L’Oracle

L’histoire se déroule au début des années 90. Je devais avoir onze ou douze ans à cette époque, un âge relativement précoce qui aura de l’importance dans la suite de ce récit. Je quittais à peine le monde confortable de l’enfance pour poser un premier pied dans celui, plus tourmenté, de l’adolescence. Je n’avais encore aucune idée de l’âge auquel je mourrais et savais juste que ce n’était pas pour tout de suite. En réalité, je n’étais pas vraiment le genre d’enfant à penser à la mort. Enfin, pas tant que ça. En revanche, l’infini me faisait déjà un peu peur, la nuit, lorsque le sommeil ne venait pas. Mais ça, c’est une autre histoire qui fera peut-être, l’année prochaine, ou pas, un nouveau conte de Noël.

Ce jour-là, ça devait être un mercredi midi, en revenant de l’école, aux alentours de treize heures, je traversai une galerie commerçante de Namur, où je vivais à l’époque, chez mes parents et avec ma grande sœur Véronique. Nos parents travaillaient tous les deux et nous laissaient assez libres et j’avais donc souvent le temps de me balader en ville avant de rentrer ou d’aller passer l’après-midi chez un ami.
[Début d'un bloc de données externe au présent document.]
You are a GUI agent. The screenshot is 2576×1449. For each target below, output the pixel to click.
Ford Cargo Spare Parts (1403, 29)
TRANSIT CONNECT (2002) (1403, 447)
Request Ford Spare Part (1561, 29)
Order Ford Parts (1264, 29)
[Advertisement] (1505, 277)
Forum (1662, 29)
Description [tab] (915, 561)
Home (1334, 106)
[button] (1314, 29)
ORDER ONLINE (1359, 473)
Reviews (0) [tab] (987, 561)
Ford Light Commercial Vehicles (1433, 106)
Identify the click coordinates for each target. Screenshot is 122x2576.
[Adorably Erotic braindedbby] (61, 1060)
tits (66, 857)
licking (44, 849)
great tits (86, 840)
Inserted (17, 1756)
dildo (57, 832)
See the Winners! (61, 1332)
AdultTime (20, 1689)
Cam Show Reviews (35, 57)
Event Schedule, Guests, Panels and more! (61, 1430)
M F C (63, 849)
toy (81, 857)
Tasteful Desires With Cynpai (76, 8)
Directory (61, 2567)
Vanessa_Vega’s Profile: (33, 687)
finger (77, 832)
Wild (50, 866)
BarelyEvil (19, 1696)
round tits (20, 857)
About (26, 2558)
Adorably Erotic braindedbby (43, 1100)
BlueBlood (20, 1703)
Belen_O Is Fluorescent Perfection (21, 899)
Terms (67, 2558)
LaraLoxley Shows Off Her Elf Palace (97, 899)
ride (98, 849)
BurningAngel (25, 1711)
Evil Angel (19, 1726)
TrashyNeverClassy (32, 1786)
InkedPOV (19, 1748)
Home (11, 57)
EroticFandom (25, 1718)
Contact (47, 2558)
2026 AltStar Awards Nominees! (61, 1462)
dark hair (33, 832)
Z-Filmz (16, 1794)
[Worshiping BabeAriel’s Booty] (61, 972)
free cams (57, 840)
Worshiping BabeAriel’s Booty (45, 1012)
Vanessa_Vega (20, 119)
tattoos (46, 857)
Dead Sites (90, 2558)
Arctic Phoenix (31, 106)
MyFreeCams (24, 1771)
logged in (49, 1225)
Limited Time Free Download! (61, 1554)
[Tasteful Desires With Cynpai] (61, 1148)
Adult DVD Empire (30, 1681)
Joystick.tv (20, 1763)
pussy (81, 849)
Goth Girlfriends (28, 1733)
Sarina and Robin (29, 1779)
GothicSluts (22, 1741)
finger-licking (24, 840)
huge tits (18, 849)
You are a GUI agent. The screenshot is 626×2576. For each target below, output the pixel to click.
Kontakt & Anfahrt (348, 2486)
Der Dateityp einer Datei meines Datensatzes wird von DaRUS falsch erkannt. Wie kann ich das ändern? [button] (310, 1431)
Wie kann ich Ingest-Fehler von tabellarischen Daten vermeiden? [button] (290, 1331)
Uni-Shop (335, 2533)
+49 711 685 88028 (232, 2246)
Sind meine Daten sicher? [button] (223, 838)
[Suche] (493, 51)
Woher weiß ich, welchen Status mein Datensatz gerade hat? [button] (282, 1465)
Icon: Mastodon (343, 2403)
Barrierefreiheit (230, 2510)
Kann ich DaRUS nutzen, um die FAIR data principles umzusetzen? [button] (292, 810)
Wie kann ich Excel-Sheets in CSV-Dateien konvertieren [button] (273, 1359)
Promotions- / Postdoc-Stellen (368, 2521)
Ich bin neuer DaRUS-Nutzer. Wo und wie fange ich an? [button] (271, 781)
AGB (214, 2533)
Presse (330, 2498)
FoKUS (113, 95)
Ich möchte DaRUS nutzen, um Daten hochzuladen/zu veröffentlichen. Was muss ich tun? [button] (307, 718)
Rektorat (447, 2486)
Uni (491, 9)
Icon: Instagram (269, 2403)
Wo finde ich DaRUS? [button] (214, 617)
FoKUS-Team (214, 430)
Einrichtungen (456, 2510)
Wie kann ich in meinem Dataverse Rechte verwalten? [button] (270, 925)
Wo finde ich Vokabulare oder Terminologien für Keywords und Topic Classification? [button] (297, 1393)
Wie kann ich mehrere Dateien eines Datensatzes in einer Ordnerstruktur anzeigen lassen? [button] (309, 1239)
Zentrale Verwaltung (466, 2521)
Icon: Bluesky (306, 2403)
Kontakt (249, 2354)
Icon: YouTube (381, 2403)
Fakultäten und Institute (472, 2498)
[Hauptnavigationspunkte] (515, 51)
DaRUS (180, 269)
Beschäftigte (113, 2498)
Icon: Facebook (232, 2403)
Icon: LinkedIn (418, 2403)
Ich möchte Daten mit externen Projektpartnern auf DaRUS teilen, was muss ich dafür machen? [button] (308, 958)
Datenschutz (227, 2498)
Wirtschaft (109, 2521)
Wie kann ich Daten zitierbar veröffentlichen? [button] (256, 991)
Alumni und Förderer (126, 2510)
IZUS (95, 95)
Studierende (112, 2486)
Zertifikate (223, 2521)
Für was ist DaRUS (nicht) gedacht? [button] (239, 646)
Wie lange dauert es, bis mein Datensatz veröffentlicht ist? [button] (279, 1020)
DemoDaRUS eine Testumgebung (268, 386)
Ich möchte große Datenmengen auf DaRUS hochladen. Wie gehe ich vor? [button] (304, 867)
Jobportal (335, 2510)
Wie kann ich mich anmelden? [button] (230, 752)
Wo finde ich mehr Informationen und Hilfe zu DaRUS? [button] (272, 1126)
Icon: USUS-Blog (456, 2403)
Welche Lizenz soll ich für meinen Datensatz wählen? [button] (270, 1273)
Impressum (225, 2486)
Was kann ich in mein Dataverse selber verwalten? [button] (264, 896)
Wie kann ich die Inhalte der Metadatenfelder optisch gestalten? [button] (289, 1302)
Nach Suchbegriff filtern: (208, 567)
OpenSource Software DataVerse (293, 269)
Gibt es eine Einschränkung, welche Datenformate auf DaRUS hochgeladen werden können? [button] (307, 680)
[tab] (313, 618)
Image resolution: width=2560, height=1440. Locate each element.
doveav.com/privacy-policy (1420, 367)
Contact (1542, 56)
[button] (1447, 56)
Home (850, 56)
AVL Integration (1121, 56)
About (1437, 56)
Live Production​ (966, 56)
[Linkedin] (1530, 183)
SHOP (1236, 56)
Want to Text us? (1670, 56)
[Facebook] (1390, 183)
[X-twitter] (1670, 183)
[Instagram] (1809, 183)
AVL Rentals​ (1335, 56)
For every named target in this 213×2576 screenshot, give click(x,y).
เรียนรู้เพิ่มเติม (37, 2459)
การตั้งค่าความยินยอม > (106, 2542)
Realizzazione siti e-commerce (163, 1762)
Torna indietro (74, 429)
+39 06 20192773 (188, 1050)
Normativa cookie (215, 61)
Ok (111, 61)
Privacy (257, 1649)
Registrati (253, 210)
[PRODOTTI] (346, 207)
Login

Au cœur de cette galerie dont j’ai oublié le nom, je tombai soudain sur une sorte de « salon de la voyance » improvisé entre une fontaine en marbre beige et des vitrines de vêtements de marques de cette époque pas si lointaine où les jeunes s’habillaient en Chipie, Chevignon et autres marques hors de prix qui n’avaient de sens que dans l’optique où certains pouvaient les acquérir et d’autres pas. Face à moi se dressait un public clairsemé de personnes grises et dégarnies et, face à eux, une animatrice blonde, micro en main, debout sur une scène, à côté d’une roue d’un mètre de diamètre et divisée en douze segments représentant les signes du zodiaque. Elle essayait tant bien que mal de conserver son public éveillé, ce qui ne semblait pas gagné d’avance. Était-elle une spécialiste de la voyance ? Peut-être faisait-elle ça ce jour-là tandis qu’elle faisait déguster des bouts de saucisson dans un supermarché le jour précédent ? Comment savoir ?

Tandis que j’arrivais vers eux, obligé de passer devant la scène pour rejoindre la sortie de la galerie, l’animatrice fit tourner la roue, dans un grand geste énergique, un peu comme un animateur de jeu télé qui voudrait nous faire gagner un peu d’argent de poche pour aller acheter des choses dont nous n’avons pas besoin. Et au moment précis où je passai devant, la roue s’arrêta sur la portion représentant le signe du Capricorne. L’animatrice lança alors vers l’assemblée passablement endormie : « Alors, y a-t-il un Capricorne dans la salle ? » Comme je suis né le 15 janvier 1979 et que je me trouvais juste devant elle à ce moment-là, je lui répondis du tac au tac et avec la plus naïve sincérité du monde : « Oui, moi. » Pourquoi ai-je répondu ? A priori, sa phrase ne m’était pas adressée, mais au public assis en face. Pourquoi n’ai-je pas poursuivi mon chemin ? N’avais-je nulle part où aller ? Mystère. Ce qui est sûr, c’est que ma réponse a fusé, comme si elle ne m’avait pas demandé la permission de sortir.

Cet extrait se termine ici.